Methusalem-Weine: Tot geglaubte leben länger!

Zwei Wein-Fundstücke aus einem alten Keller in der Nachbarschaft. Ausgegraben von einer Freundin und einfach so zum Spaß mitgebracht, mit der Frage: Kann man das noch trinken? „Kaum“, urteilte ich als Experte und holte schon mal den Korkenzieher…

Erster Akt: Riesling 1998 Federspiel!


Von den Freien Weingärtnern Wachau (heute: Domäne Wachau), der Vorzeige-Genossenschaft in Dürnstein. Mit einem schönen Aquarell-Etikett des damaligen Geschäftsführers und bekannten Wachau-Malers Willi Schwengler und gerade einmal 11,5 Prozent Alkohol. Was wissen wir über die Kategorie Federspiel? Leichte, fröhliche Zechweine, zum baldigen Konsum bestimmt. Soweit die Erwartungshaltung beim Öffnen der Flasche, wenn man das so nennen kann…

Goldgelb aber glasklar fließt der Wein ins Glas. Dann der Duft, der erinnert ein bisschen an deutsch Rieslinge, ja, aber eindeutig Riesling, eindeutig erkennbar, ein Hauch von Petrol, aber im Grunde perfekt gereift und durchaus ansprechend und einladend. Am Gaumen dann natürlich schlank aber ganz präzise, mit einer knackigen aber durchaus nicht unangenehmen Säure und sogar noch einer beachtlichen Länge. „Das kann man durchaus trinken – und es ist sogar ein sehr schon gereifter Riesling“, lud ich meine skeptisch dreinschauenden Freunde zum Kosten ein. Fazit: Es gab niemand, dem dieser Wein nicht sehr gut schmeckte und es war tatsächlich ein Vergnügen die Flasche zu leeren.

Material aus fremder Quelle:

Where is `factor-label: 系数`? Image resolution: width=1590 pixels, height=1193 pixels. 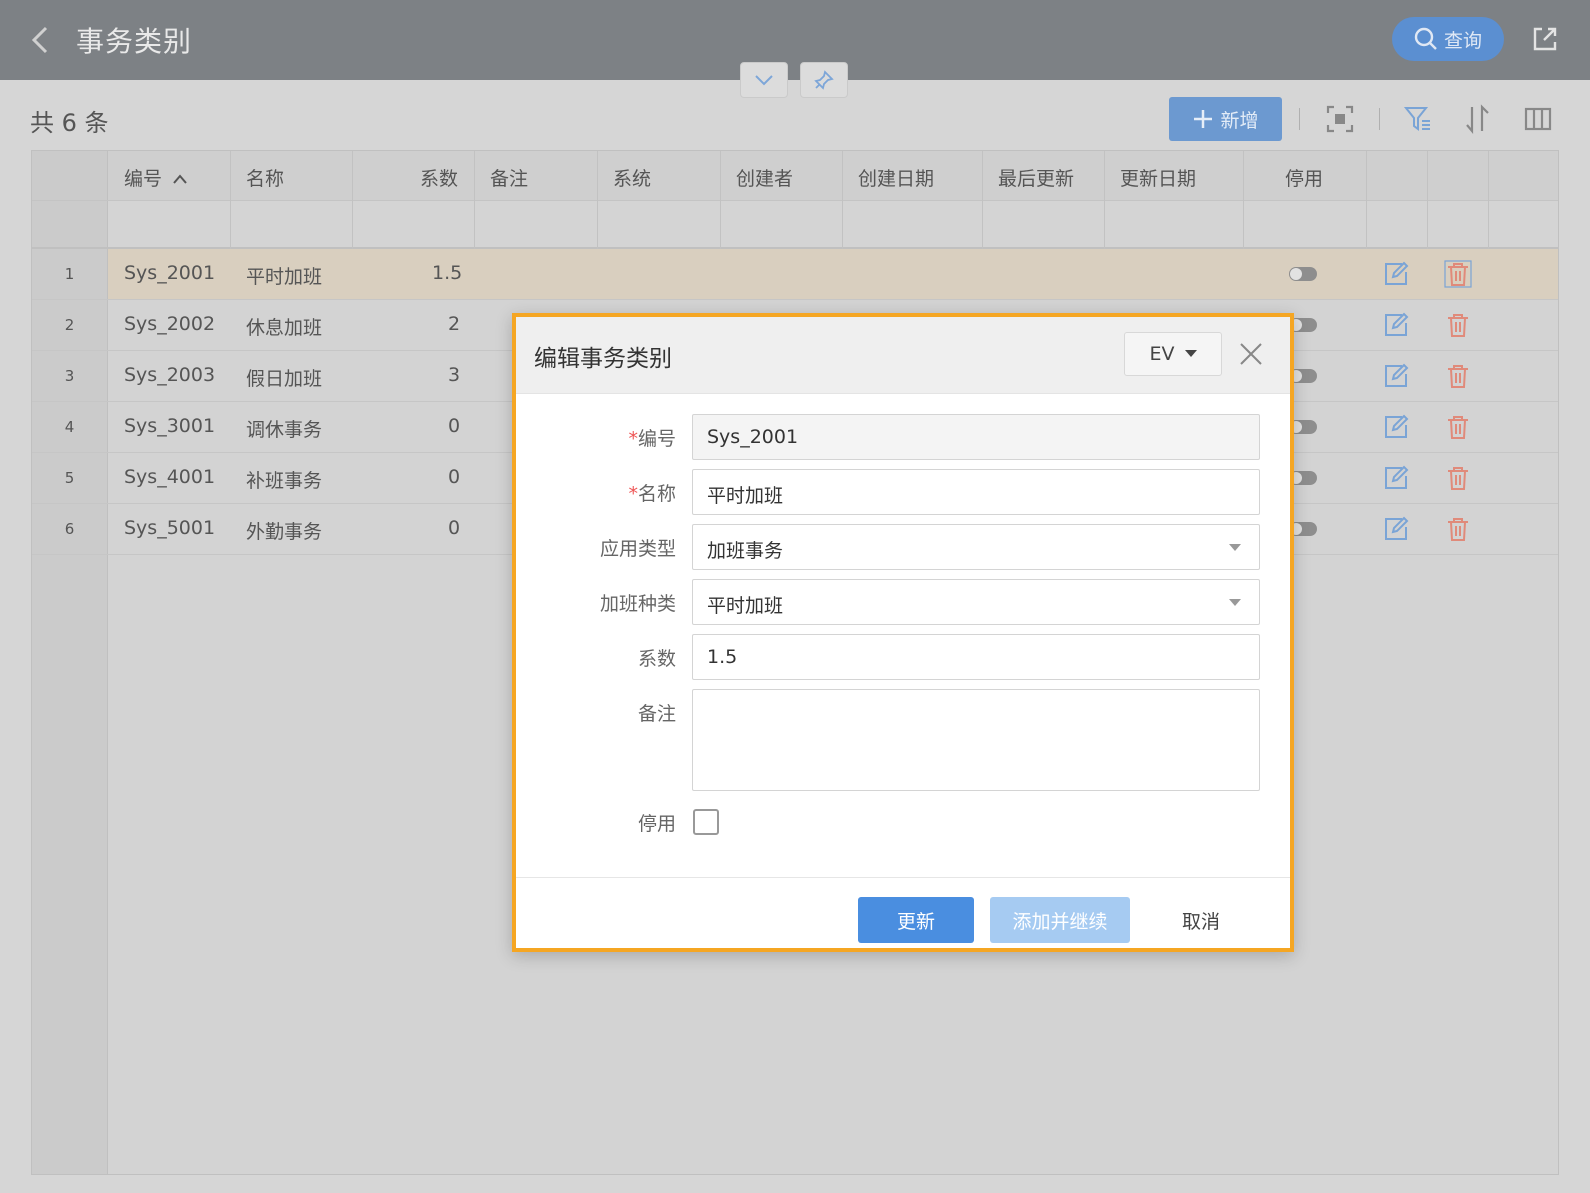 factor-label: 系数 is located at coordinates (656, 659).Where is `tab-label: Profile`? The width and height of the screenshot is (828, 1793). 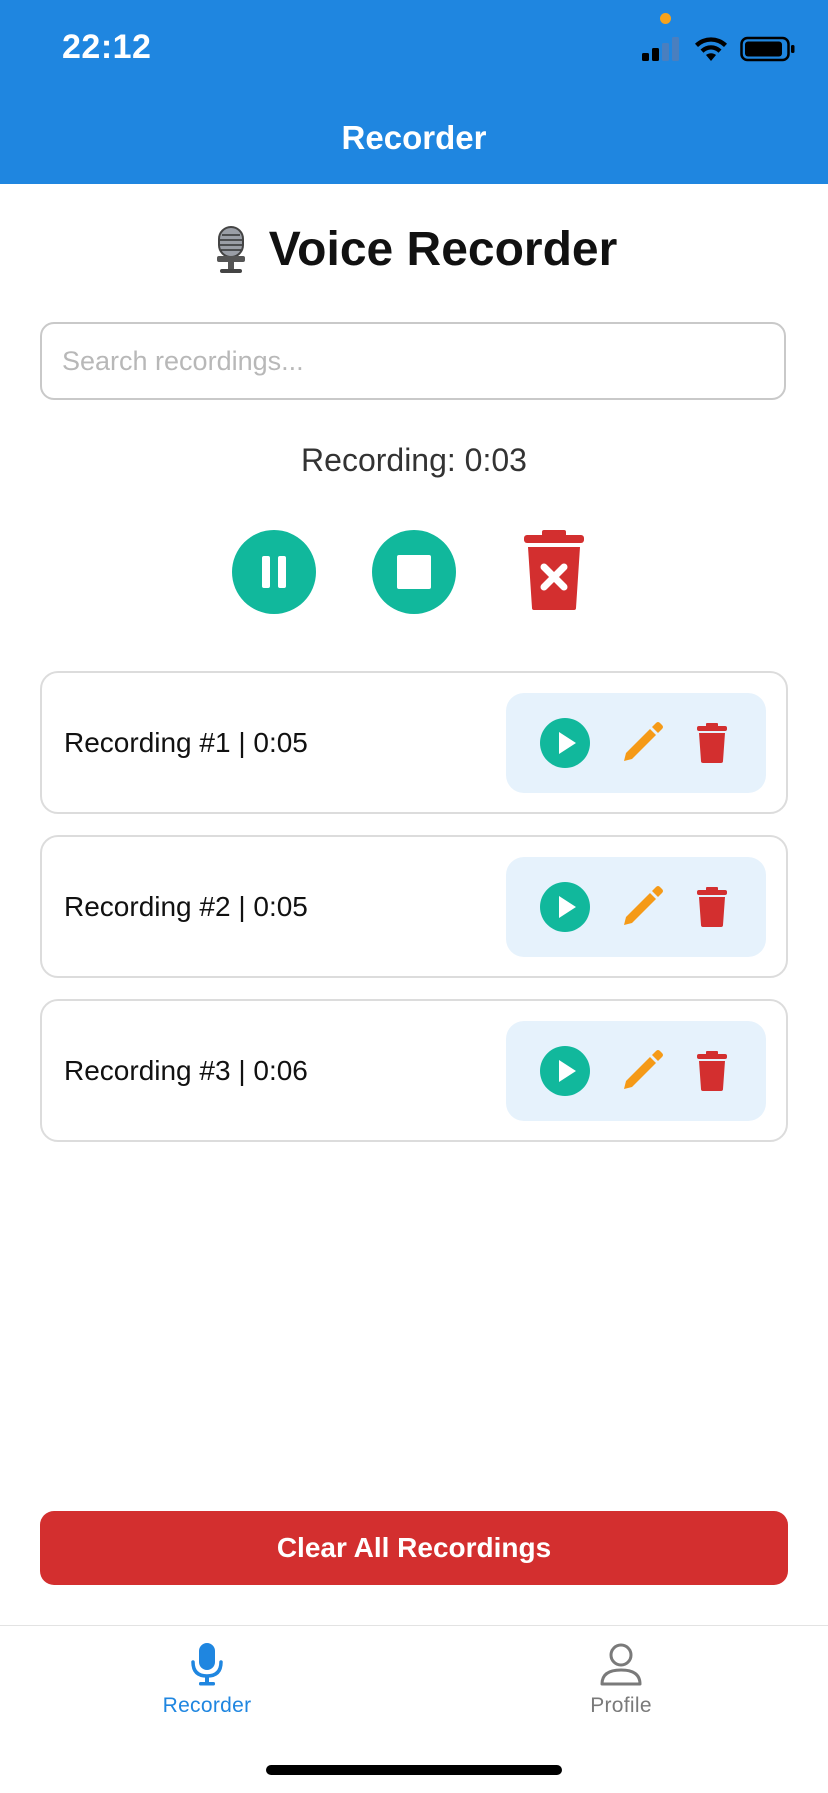
tab-label: Profile is located at coordinates (621, 1706).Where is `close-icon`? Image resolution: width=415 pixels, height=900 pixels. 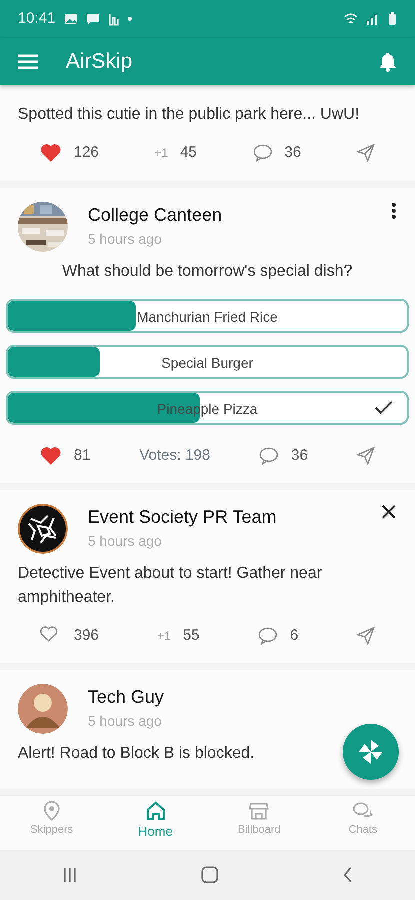
close-icon is located at coordinates (389, 512).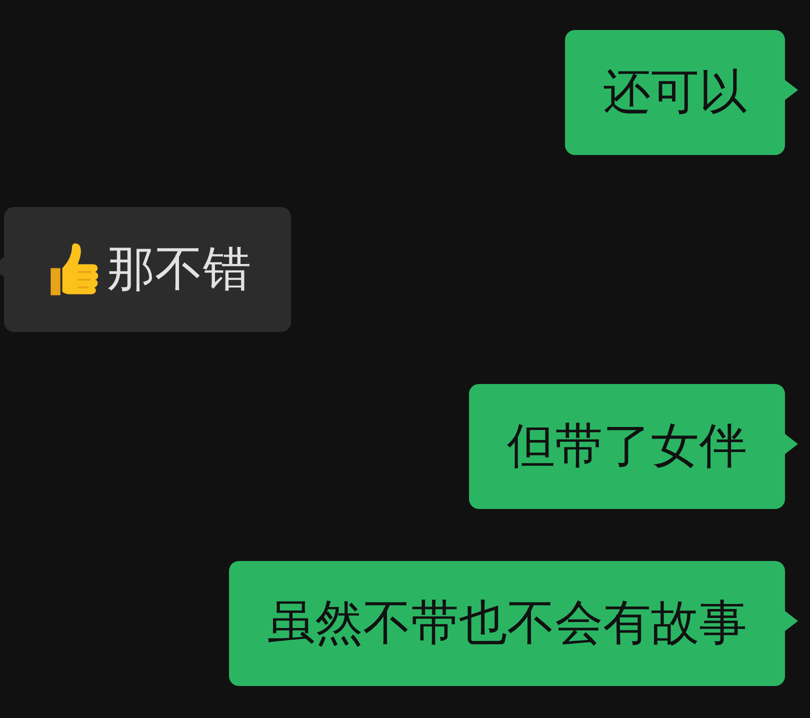 The height and width of the screenshot is (718, 810). Describe the element at coordinates (507, 624) in the screenshot. I see `message-text: 虽然不带也不会有故事` at that location.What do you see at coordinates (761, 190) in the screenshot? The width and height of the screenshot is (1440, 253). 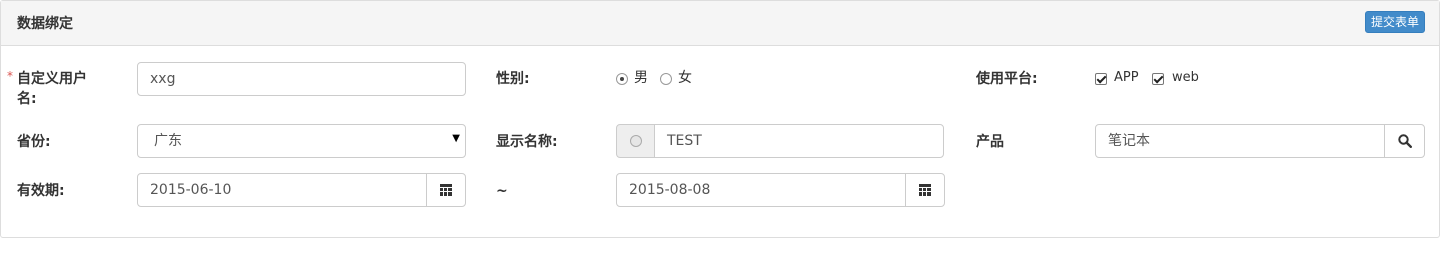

Zweiter Akt: Steirischer Muskateller 1990

Vom Weingut Jochum in Greisdorf, St. Stefan ob Stainz. Den Betrieb gibt es nach wie vor, auch das ebenfalls am Etikett erwähnte Gasthaus, sehr schön gelegen und mit wunderbaren Backhendln. Aber Ein Muskateller, fast dreißig Jahr alt, mit heißen 11,6 Prozent Alkohol? Der Papierform nach längst tot, aber im Glas bei weitem nicht. Die Sorte muss man sich anfangs ein bissl dazudenken, doch mit etwas Luft blitzt tatsächlich noch ein Hauch von Muskateller-Frucht in der Nase auf. Nicht so typisch wie der Riesling aber viel, viel mehr, als man erwarten hätte können.

Am Gaumen hat der Wein dann eine feste Struktur, ist blitzsauber und hat die Säure ebenfalls gut im Griff. Nicht nur aus Respekt vor dem Alter ein Methusalem, der tatsächlich noch mit Genuss zu trinken ist und noch dazu einen schönen Begleiter zu unserer Jause aus Räucherforelle vom Haimel, allerlei feinen Saucen und einem schönen Käsebrett bestand.

Was haben wir also gelernt?

Weine müssen nicht unbedingt 14 Prozent Alkohol oder einen deutlichen Restzucker haben um Jahrzehnte überdauern zu können. Und: Wer immer diese beiden Weine vinifiziert hat, er hatte reifes Traubenmaterial zur Verfügung und hat im Keller absolut sauber gearbeitet. Danke dafür und für den damit verbundenen Lern-Effekt!